Емельянов-старший распрощался с черным сказителем и певцом. Тот потопал на юг, а дембель вернулся к Вятке. Переночевали в лесу, а наутро волк понес задольского князя в Дверь. Настало время вернуть радиоприемник.
«Ох, и редкостный же я кретин, – бранил себя парень, прижимаясь к холке быстрого оборотня. – Отдал Торгаши-Кериму все бабки, у самого пара золотых. А ростовщику должен десять монет.
Придя к четырехэтажным хоромам Мухаила, Иван остановился у здоровенной дубовой двери. Здесь, как и в прошлый раз, его встретил млеющий от безделья Дубыня.
– Куды?
– А ты совсем не меняешься, – заметил Старшой. – Все тот же поросячий цвет похмельных глаз.
– Чи-и-иво? – Стражник встал во весь немаленький рост, сжал пудовые кулачищи.
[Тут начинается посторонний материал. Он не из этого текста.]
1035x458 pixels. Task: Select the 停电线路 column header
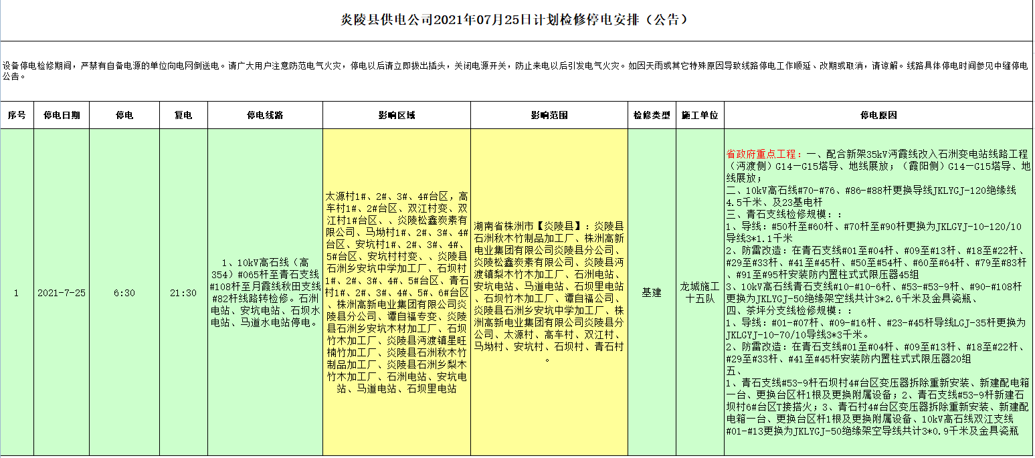(x=265, y=115)
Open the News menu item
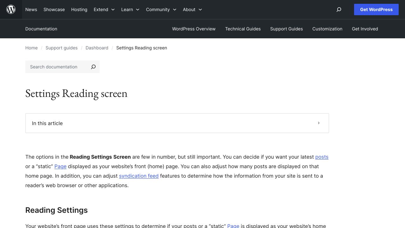405x228 pixels. [x=31, y=10]
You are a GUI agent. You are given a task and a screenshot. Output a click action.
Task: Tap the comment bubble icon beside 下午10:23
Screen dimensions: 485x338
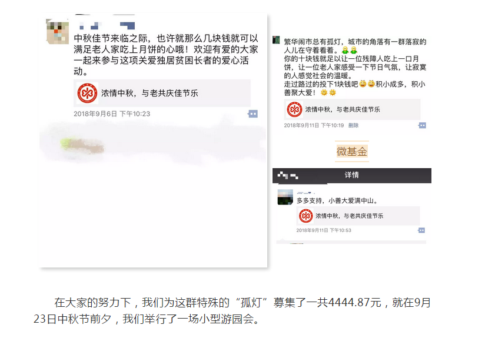click(253, 114)
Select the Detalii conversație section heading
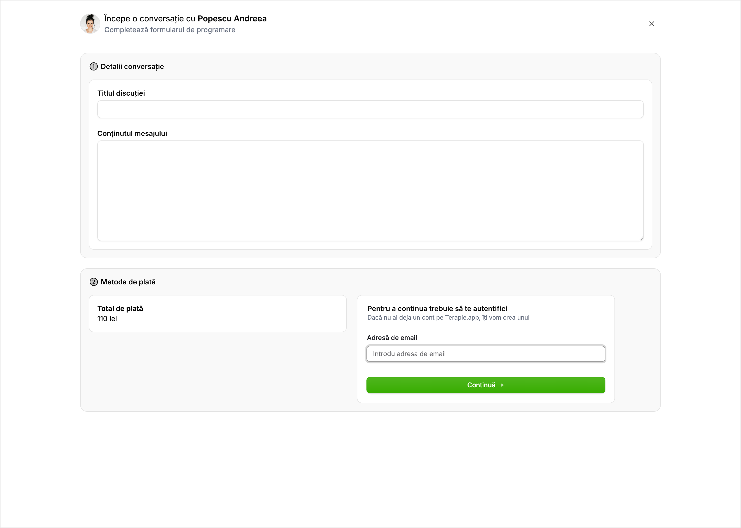This screenshot has height=528, width=741. click(x=132, y=67)
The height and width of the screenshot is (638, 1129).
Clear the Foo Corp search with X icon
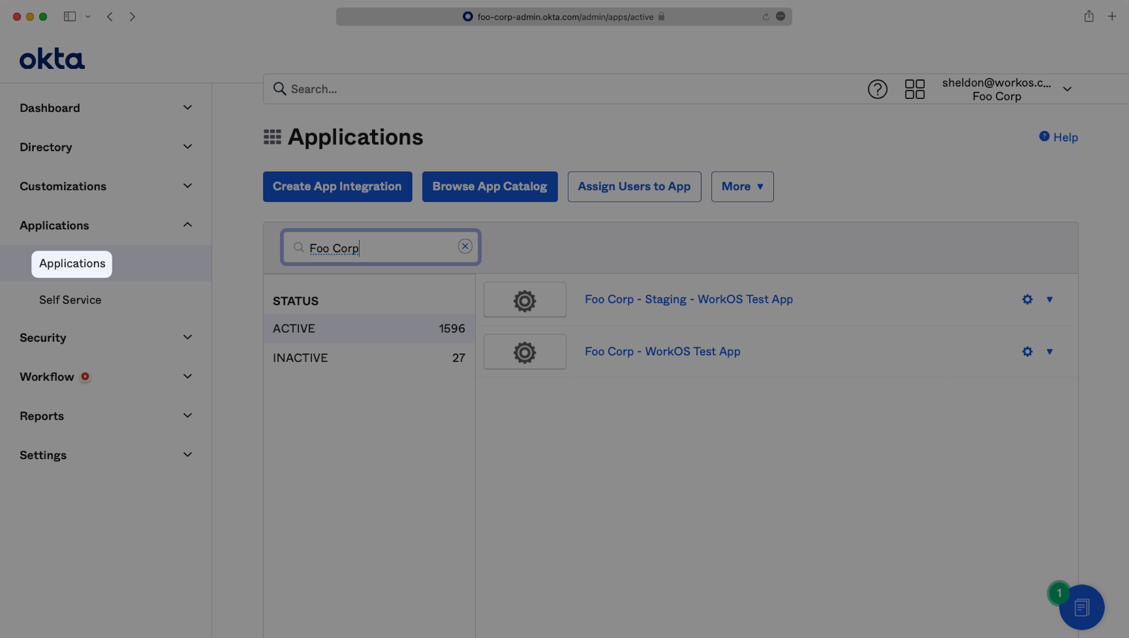[x=465, y=247]
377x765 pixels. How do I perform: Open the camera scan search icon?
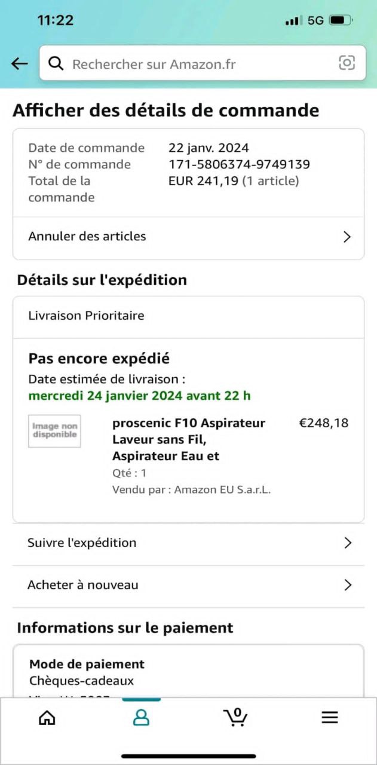pyautogui.click(x=347, y=63)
– Тпру, залетный. Зови Мухаила.
– На кой?
– Заклад вернуть.
– Все токмо возвращать. Хоть бы кто взять, – проворчал охранник. – Нету его, у князя.
– Надолго? – обеспокоился дембель.
– А то он мне отчитывается. Князь ему должен, вот он и ходит раз в седмицу напоминать. Иной раз допоздна сидят. Так напоминаются за княжий счет, хозяин аж песни поет.
– Давай я его подожду.
– Жди, мне-то что с того.
Иван сделал шаг к двери.
– Куды? – всполошился Дубыня.
– Ждать.
– Нет, мил человек, ждать жди, а в дом не ходи.
Старшой разозлился:
– А ты не пожалеешь, когда от хозяина влетит?
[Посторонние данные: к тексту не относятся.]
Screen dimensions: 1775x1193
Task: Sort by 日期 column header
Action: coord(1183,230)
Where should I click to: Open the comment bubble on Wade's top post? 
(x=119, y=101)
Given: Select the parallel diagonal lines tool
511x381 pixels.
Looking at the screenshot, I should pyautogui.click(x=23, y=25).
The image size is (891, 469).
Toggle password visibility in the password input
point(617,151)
– Мне влетит, только если что-то пропадет, – безразлично проговорил стражник.
«Нет, с этого чурбана взятки гладки, – решил дембель. – Потопчусь тут».
Пооколачивавшись возле Гадцева дома с полчаса, парень отправился на постоялый двор. Там и пища была, и ночлег на случай, если встреча с ростовщиком отложится на вечер.
Отобедал, прогулялся до хором Мухаила. Хозяина все не было. Тогда Иван затеял навестить отшельника Космогония, но потом передумал и отправился на главную площадь Двери. Для этого было достаточно обойти дом ростовщика, хотя парень не ждал особо интересной программы.
С самого начала Старшой заметил изменения в настроениях дверян. В отличие от прошлого раза сегодня не было зазывал-рекламщиков, люди ходили хмурые, все делали вид, что торопятся или слишком заняты, но ощущение тревоги скрыть не удавалось. Наверное, вести о набеге мангало-тартар заставляли горожан думать о будущем. Погода тоже не предвещала солнышка. Было по-прежнему тепло, и ветер дул с юго-востока, но сплошная облачная пелена навевала мысли о полнейшем беспросвете.
Тем не менее на площади оказалось людно. Здесь велась какая-никакая торговлишка – столь же куцая, сколь куце смотрелась сама Дверь, которую Иван окрестил двухэтажной деревней. Меж рядов тихих торговок всякой снедью хаживали расписными красавцами лотошники-щепетильники. Дембелю вспомнилась встреча с одним плутом, срезавшим кошель у купца в Мозгве.